During your stay in Ukraine, you should be aware of the risks to your safety and security, including increased border controls, transport restrictions and heightened security measures in public places, such as airports, museums and monuments. You may also experience disruptions to phone, internet and broadcasting services. See our returning to the UK page for information on exiting the country, including requirements for documentation and travel restrictions.

A resurgence of independence movements in Ukraine and other former Soviet republics has brought about new freedoms for Ukrainian citizens, but many remain worried about their future. The country faces a range of challenges, including the need to address high unemployment, the challenge of finding sustainable energy sources and the continuing threat of Russian military intervention along its borders.
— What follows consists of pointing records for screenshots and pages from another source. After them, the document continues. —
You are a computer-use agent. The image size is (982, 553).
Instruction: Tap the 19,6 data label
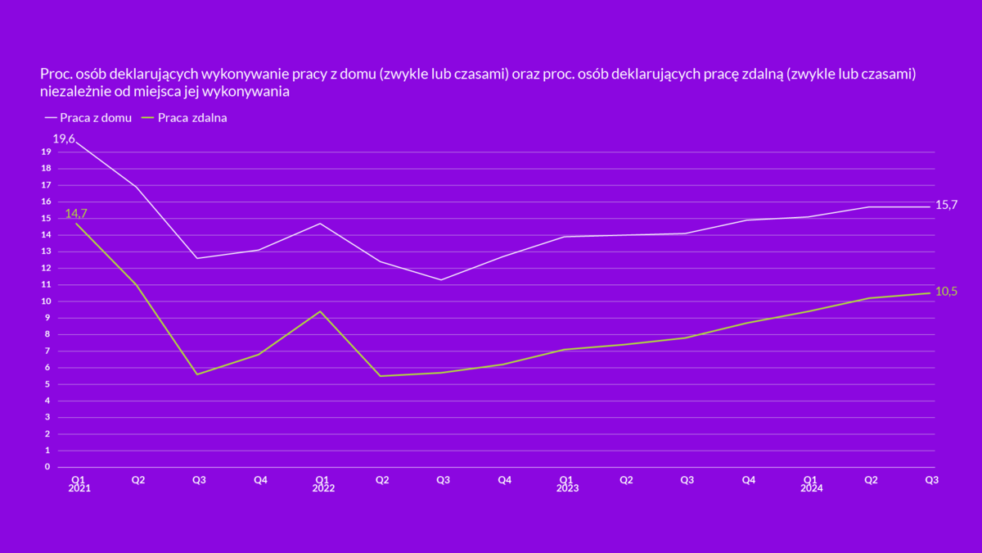pyautogui.click(x=64, y=139)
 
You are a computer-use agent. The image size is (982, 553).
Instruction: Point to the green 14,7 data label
pyautogui.click(x=76, y=214)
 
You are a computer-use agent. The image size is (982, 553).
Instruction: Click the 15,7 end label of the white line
pyautogui.click(x=947, y=205)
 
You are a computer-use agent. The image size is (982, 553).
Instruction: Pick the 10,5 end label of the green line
pyautogui.click(x=947, y=292)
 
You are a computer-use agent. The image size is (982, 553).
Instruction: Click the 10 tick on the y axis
pyautogui.click(x=47, y=301)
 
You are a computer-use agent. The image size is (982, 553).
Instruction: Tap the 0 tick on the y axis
pyautogui.click(x=47, y=467)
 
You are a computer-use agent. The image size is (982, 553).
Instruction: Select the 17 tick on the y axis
pyautogui.click(x=47, y=185)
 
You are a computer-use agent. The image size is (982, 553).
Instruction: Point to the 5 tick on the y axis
pyautogui.click(x=47, y=384)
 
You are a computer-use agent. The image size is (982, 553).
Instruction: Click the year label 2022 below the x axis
pyautogui.click(x=323, y=488)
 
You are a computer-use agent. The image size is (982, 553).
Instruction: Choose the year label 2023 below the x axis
pyautogui.click(x=567, y=488)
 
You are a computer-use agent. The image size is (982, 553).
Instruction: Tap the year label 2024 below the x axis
pyautogui.click(x=811, y=488)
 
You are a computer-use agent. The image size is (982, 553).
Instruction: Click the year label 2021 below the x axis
pyautogui.click(x=79, y=488)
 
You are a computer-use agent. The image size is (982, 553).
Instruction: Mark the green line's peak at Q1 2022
pyautogui.click(x=320, y=311)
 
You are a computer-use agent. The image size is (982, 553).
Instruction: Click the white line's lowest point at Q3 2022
pyautogui.click(x=442, y=279)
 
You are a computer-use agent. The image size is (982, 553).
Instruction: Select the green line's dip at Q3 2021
pyautogui.click(x=197, y=374)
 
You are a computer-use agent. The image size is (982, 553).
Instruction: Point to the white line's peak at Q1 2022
pyautogui.click(x=320, y=223)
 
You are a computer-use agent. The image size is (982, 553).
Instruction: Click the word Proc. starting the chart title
pyautogui.click(x=55, y=75)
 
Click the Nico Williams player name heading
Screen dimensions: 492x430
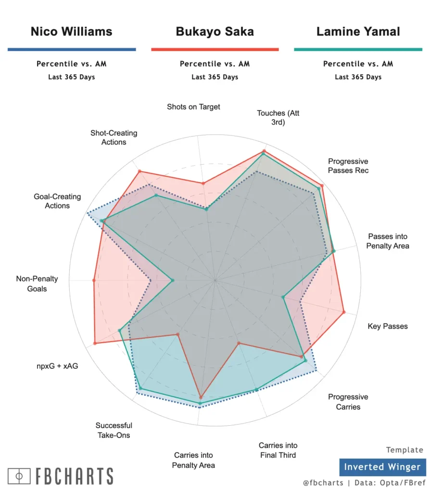[71, 32]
In spite of their glum reticence and initial distrust of strangers, travellers to Ukraine soon discover that Ukrainians are among Europe’s most open and hospitable people. Break down their initial reserve, and you may find yourself slurping borshch in a fellow train passenger’s Soviet-era kitchen or being given an impromptu tour of a town’s sights by the guy who offered directions. Much social interaction revolves around Ukraine’s belly-bustingly delicious food, served in belt-stretching quantities. Learn a few words of Ukrainian and you’ll find it even easier to get in on the action.
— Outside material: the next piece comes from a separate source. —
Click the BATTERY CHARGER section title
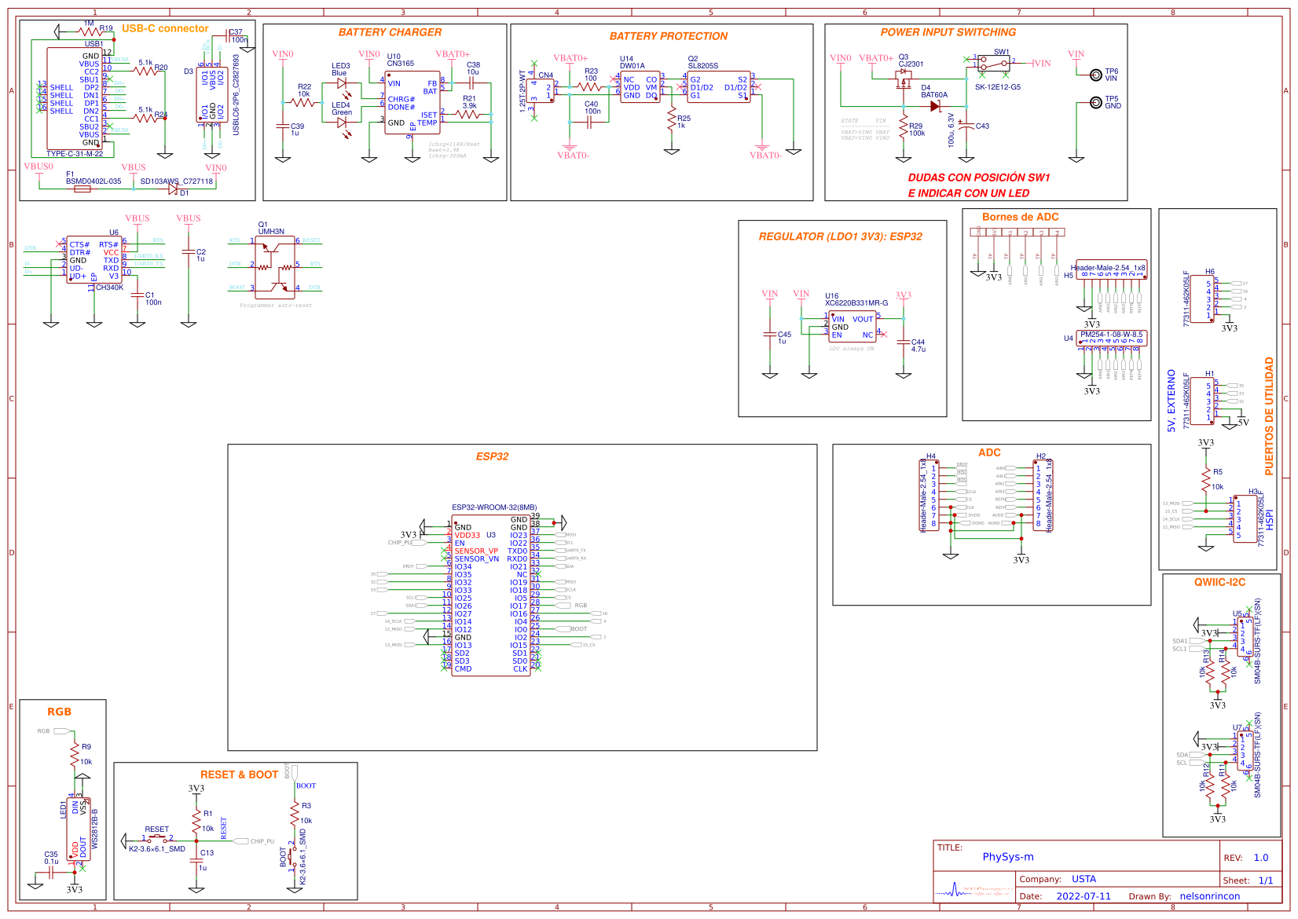390,32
Ukraine offers a variety of unique and fun activities, from exploring the spooky underground caves of the Kiev Pechersk Lavra to sampling some of the city’s best street foods. In Lviv, you can visit the country’s first cat cafe or rummage through the underground caves of Odessa’s catacombs, once used as a hiding place for criminals, eccentrics and partisans during World War II. The craggy, forested Carpathian Mountains offer some of the country’s most impressive scenery and hiking opportunities. There are plenty of opportunities for skiing, snowboarding and hiking in the winter, while summer is a good time to enjoy rafting, kayaking and swimming in the area’s many lakes. In addition, the region is dotted with beautiful old castles. One of the most famous is at Kamianets-Podilskyi, which is surrounded by towering cliffs and ancient ruins that have stood for more than 900 years.